Requirement:
Would you please retype, exactly, the lines of the listing below between the line with "[Square Facebook] (101, 2414)" and the line with "[Flickr] (1073, 1218)", inclusive?
------ Working data ------
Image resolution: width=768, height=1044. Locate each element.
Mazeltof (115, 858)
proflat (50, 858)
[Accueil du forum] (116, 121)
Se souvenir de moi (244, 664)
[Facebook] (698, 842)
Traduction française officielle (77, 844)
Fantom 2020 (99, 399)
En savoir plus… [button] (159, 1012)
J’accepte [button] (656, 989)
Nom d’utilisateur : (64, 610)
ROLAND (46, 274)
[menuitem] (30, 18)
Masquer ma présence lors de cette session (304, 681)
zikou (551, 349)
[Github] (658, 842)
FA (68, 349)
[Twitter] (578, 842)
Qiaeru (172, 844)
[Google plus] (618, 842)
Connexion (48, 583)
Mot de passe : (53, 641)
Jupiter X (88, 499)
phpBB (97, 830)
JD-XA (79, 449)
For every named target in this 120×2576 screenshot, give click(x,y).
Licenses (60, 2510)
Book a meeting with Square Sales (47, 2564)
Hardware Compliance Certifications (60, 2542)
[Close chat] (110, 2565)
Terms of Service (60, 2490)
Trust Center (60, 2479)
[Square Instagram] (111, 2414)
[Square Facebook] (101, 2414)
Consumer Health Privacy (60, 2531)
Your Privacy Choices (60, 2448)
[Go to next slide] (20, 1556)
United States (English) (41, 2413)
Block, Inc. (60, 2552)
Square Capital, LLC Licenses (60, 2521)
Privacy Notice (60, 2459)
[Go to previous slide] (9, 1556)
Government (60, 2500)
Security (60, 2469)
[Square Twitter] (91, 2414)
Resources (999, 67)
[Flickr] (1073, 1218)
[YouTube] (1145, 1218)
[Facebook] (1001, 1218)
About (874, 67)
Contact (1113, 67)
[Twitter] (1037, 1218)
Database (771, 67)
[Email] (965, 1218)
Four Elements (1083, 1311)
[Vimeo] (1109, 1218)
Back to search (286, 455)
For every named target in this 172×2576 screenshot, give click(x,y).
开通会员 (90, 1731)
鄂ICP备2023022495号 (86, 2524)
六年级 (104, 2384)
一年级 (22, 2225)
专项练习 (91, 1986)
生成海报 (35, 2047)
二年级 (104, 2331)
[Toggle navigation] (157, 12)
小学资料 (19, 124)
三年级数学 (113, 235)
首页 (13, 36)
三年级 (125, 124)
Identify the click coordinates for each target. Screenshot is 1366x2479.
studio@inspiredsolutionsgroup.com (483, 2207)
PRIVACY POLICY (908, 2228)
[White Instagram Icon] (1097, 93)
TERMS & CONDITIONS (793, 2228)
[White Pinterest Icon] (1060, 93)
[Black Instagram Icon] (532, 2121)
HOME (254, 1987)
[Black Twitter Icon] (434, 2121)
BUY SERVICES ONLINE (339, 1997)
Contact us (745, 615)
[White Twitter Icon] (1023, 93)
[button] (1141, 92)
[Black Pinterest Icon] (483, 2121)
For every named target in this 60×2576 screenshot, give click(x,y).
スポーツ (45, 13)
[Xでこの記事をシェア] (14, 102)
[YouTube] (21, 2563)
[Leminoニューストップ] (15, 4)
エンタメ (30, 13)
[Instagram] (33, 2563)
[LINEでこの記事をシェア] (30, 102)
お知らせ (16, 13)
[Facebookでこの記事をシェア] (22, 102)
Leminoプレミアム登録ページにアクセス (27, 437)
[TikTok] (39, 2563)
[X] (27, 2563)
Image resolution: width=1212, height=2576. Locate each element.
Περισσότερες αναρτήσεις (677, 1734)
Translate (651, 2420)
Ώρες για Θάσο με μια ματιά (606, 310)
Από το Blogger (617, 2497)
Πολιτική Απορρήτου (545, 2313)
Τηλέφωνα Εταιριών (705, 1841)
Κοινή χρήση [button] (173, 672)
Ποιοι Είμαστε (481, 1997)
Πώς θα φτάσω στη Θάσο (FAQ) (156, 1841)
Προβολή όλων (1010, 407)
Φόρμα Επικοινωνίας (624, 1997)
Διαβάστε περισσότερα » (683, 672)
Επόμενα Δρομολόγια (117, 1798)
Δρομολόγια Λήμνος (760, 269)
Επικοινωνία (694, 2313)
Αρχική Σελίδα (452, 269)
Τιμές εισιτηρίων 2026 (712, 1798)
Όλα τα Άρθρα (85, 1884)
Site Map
------
Exercise answer:
[Square Facebook] (101, 2414)
Consumer Health Privacy (60, 2531)
Your Privacy Choices (60, 2448)
[Go to next slide] (20, 1556)
United States (English) (41, 2413)
Block, Inc. (60, 2552)
Square Capital, LLC Licenses (60, 2521)
Privacy Notice (60, 2459)
[Go to previous slide] (9, 1556)
Government (60, 2500)
Security (60, 2469)
[Square Twitter] (91, 2414)
Resources (999, 67)
[Flickr] (1073, 1218)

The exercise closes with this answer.